Les six mois de la campagne à venir s'annoncent âpres, d'autant plus que M. Romney lui-même ne répugne pas à frapper fort sur ses adversaires, comme l'ont montré les primaires républicaines qui viennent de s'achever.

"M. Romney émerge d'une bataille sans merci pour l'investiture, qui a provoqué quelques doutes sur sa personnalité, et il veut repartir de zéro avec les Américains", note John Geer, spécialiste des campagnes électorales négatives à l'université Vanderbilt.

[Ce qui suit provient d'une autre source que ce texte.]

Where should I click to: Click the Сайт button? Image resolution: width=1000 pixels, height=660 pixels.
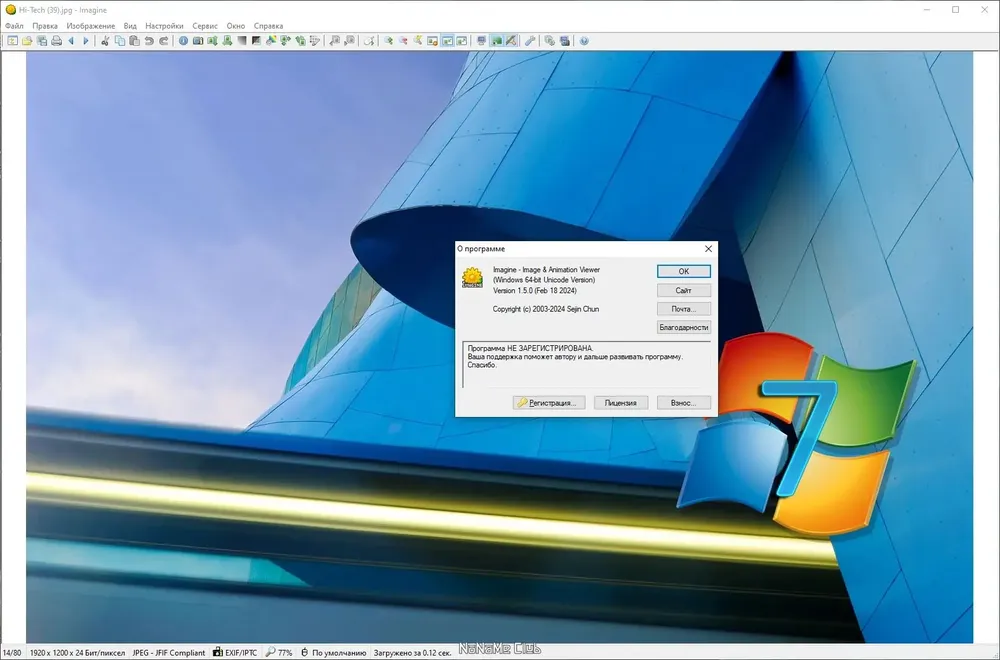click(x=684, y=290)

"L'équipe Obama ne va pas lui permettre de le faire sans poursuivre ses critiques. Ils veulent introduire le doute sur sa personnalité et le présenter comme un extrémiste sur (certains) dossiers", assure cet expert à l'AFP.

Pour Peter Brown, chargé des sondages à l'université Quinnipiac, une telle stratégie "n'est pas inhabituelle pour un président sortant". "Etant donné la cote de popularité moyenne du président (...) son équipe a de toute évidence choisi d'attaquer l'opposition", observe-t-il.

M. Obama avait remporté l'Ohio en 2008 avec une large avance, mais cet Etat durement touché par le chômage a élu depuis un gouverneur républicain. Un sondage Quinnipiac publié jeudi ne donne que deux points d'avance au président face à M. Romney, dans la marge d'erreur.

Les démocrates diffusent déjà des publicités négatives dans l'Ohio, en Virginie et dans l'Iowa, mais tentent aussi de relancer l'enthousiasme de leurs troupes en diffusant de longues vidéos à la gloire du bilan de M. Obama, comme la réforme de l'assurance-maladie, le sauvetage des banques et de l'industrie automobile, la fin de la guerre en Irak et l'élimination de Ben Laden.

Mais M. Romney et son parti insistent sur l'économie et l'emploi, préoccupations principales des Américains. "Bienvenue en Ohio. Une simple question: où sont les emplois?", a ainsi demandé M. Romney dans une lettre ouverte au président publiée vendredi par le journal local Cleveland Plain Dealer.

"Les présidents sortants qui ont réussi font campagne sur leur bilan. Les présidents qui ont échoué fuient leur bilan", a pour sa part estimé le président du parti républicain, Reince Priebus.